__Work task__: The whole listing below is to be returned without alteration.

__Data shown__:
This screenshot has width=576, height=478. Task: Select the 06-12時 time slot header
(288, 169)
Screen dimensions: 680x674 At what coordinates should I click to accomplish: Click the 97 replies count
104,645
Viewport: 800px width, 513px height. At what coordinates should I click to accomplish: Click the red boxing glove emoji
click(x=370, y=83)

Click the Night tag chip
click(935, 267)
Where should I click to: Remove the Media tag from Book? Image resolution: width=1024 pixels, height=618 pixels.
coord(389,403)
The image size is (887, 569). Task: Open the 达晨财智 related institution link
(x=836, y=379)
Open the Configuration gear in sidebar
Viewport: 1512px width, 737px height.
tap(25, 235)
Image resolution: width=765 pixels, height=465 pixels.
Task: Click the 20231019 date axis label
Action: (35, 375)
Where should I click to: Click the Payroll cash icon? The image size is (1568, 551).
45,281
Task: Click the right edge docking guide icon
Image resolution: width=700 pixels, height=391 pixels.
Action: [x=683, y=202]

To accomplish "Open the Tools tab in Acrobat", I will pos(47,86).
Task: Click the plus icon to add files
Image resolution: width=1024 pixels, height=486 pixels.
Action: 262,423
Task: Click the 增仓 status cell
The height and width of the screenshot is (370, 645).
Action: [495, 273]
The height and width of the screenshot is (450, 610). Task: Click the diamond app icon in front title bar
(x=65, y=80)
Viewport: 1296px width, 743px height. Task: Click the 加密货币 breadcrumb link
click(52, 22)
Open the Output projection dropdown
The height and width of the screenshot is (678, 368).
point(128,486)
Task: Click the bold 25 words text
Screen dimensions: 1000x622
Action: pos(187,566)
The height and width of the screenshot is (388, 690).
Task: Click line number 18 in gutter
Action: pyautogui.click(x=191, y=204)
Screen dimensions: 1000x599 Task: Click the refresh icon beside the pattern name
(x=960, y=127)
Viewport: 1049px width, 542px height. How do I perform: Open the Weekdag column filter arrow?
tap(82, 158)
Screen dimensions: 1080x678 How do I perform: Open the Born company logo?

__Response area__:
This screenshot has width=576, height=478. Task: Select the 06-12時 time slot header
(288, 169)
Screen dimensions: 680x674 At what coordinates should I click to accomplish: Click the 97 replies count
104,645
Viewport: 800px width, 513px height. At what coordinates should I click to accomplish: Click the red boxing glove emoji
click(x=370, y=83)

Click the Night tag chip
click(935, 267)
Where should I click to: Remove the Media tag from Book? Image resolution: width=1024 pixels, height=618 pixels.
coord(389,403)
The image size is (887, 569). Task: Open the 达晨财智 related institution link
(x=836, y=379)
Open the Configuration gear in sidebar
Viewport: 1512px width, 737px height.
tap(25, 235)
Image resolution: width=765 pixels, height=465 pixels.
Task: Click the 20231019 date axis label
Action: (35, 375)
Where should I click to: Click the Payroll cash icon? The image size is (1568, 551).
45,281
Task: Click the right edge docking guide icon
Image resolution: width=700 pixels, height=391 pixels.
Action: [x=683, y=202]

To accomplish "Open the Tools tab in Acrobat", I will pos(47,86).
Task: Click the plus icon to add files
Image resolution: width=1024 pixels, height=486 pixels.
Action: 262,423
Task: Click the 增仓 status cell
The height and width of the screenshot is (370, 645).
Action: [495, 273]
The height and width of the screenshot is (450, 610). Task: Click the diamond app icon in front title bar
(x=65, y=80)
Viewport: 1296px width, 743px height. Task: Click the 加密货币 breadcrumb link
click(52, 22)
Open the Output projection dropdown
The height and width of the screenshot is (678, 368).
point(128,486)
Task: Click the bold 25 words text
Screen dimensions: 1000x622
Action: pos(187,566)
The height and width of the screenshot is (388, 690).
Task: Click line number 18 in gutter
Action: pyautogui.click(x=191, y=204)
Screen dimensions: 1000x599 Task: Click the refresh icon beside the pattern name
(x=960, y=127)
Viewport: 1049px width, 542px height. How do I perform: Open the Weekdag column filter arrow?
tap(82, 158)
Screen dimensions: 1080x678 How do I perform: Open the Born company logo?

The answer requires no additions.